BEGIN TASK INPUT
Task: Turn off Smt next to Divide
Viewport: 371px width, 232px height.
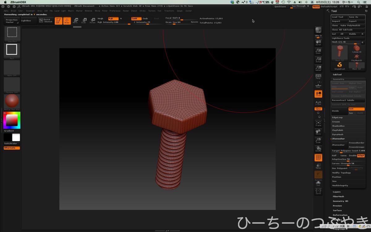Action: coord(356,109)
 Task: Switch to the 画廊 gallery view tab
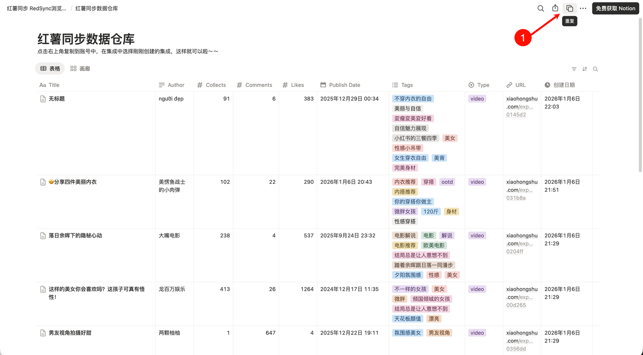(80, 69)
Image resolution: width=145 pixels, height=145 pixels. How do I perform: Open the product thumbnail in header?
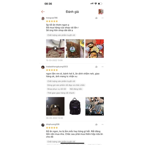coord(101,12)
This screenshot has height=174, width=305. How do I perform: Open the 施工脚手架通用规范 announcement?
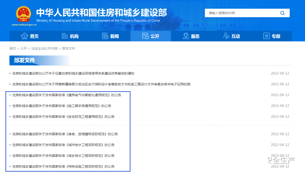[62, 106]
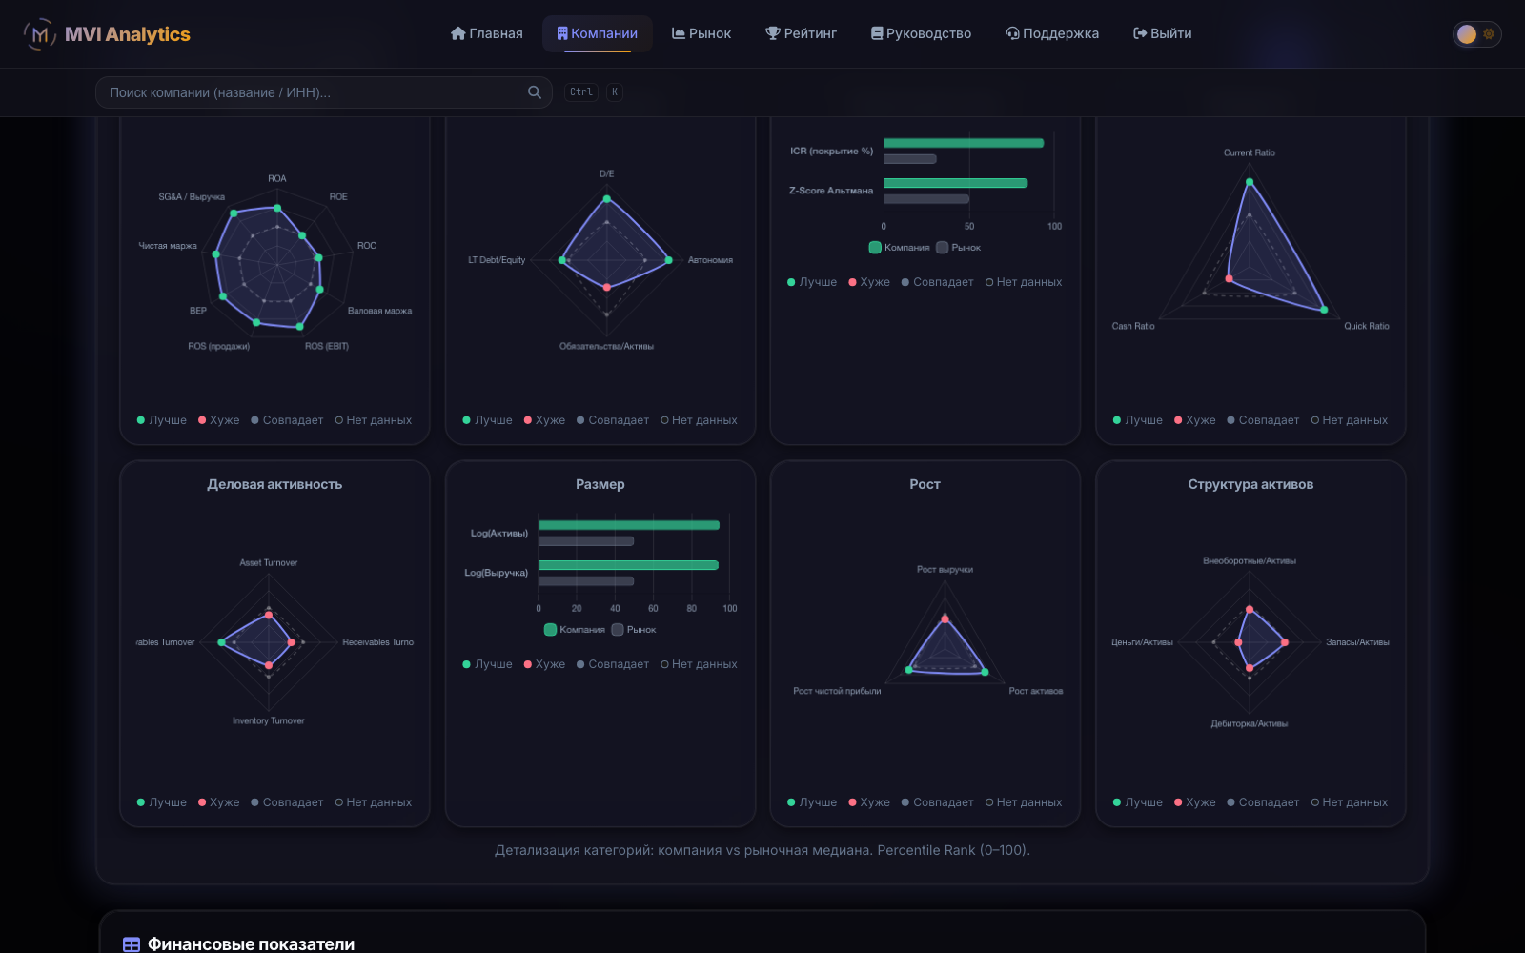Toggle Рынок series in ICR chart legend
This screenshot has height=953, width=1525.
coord(958,248)
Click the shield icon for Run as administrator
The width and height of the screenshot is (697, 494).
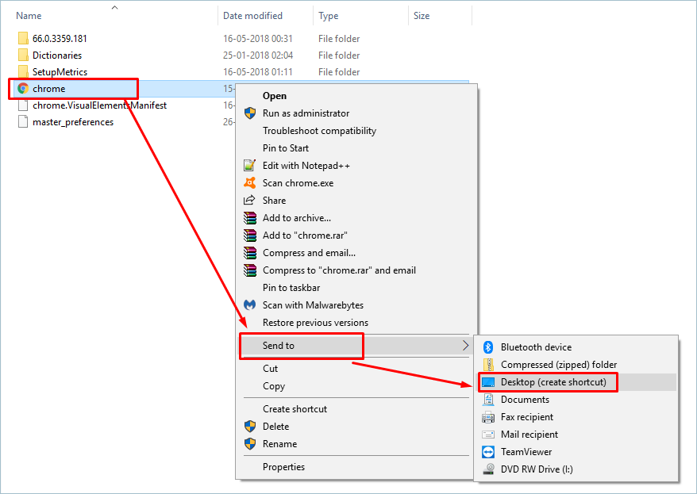pyautogui.click(x=249, y=113)
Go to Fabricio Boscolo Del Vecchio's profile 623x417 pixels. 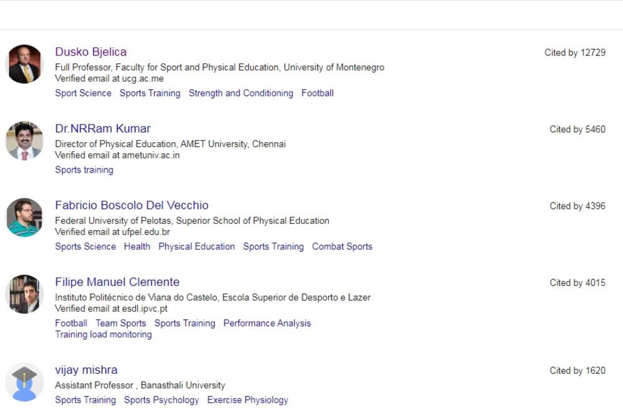tap(131, 205)
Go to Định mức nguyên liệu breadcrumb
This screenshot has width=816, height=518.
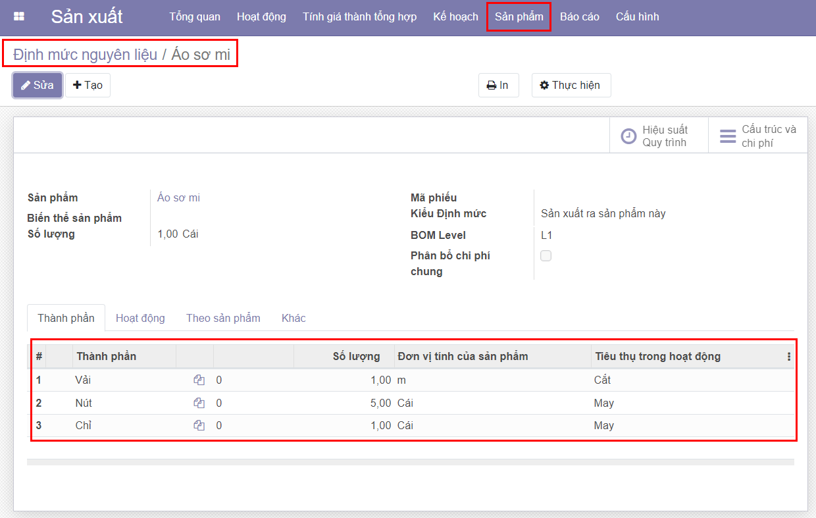click(85, 55)
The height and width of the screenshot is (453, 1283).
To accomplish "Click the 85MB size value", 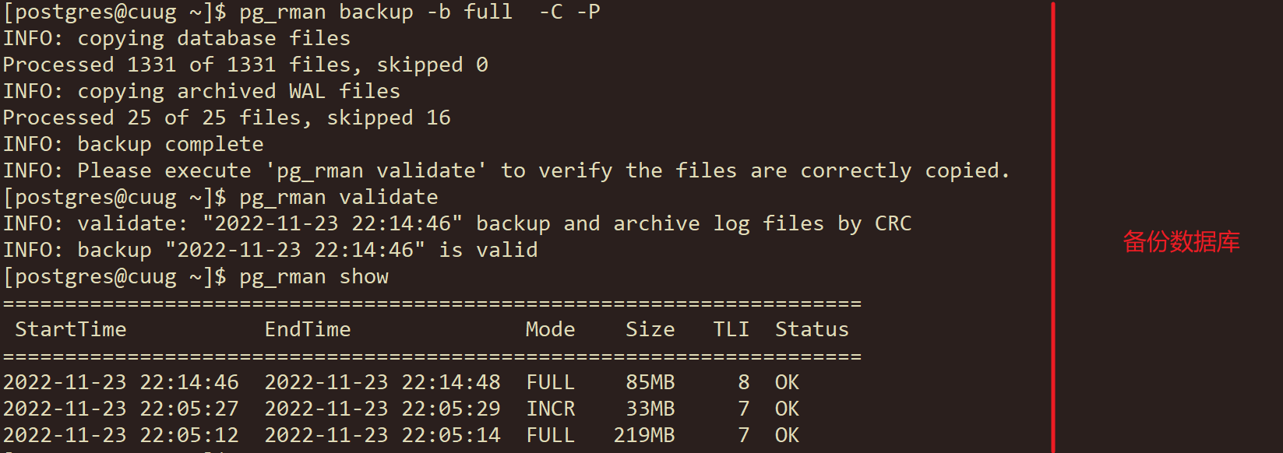I will (x=650, y=382).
END TASK INPUT
- **THE TASK**
Set down, exactly as written above, each line from the one with "Viewport: 371px width, 232px height." through the one with "Click the shield", and skip the pictures.

- **ANSWER BOX**
Viewport: 371px width, 232px height.
Action: coord(356,109)
 Task: Switch to the 画廊 gallery view tab
(80, 69)
Image resolution: width=145 pixels, height=145 pixels. How do I perform: Open the product thumbnail in header?
coord(101,12)
This screenshot has height=174, width=305. How do I perform: Open the 施工脚手架通用规范 announcement?
[62, 106]
Toggle Рынок series in ICR chart legend
This screenshot has height=953, width=1525.
coord(958,248)
Click the shield icon for Run as administrator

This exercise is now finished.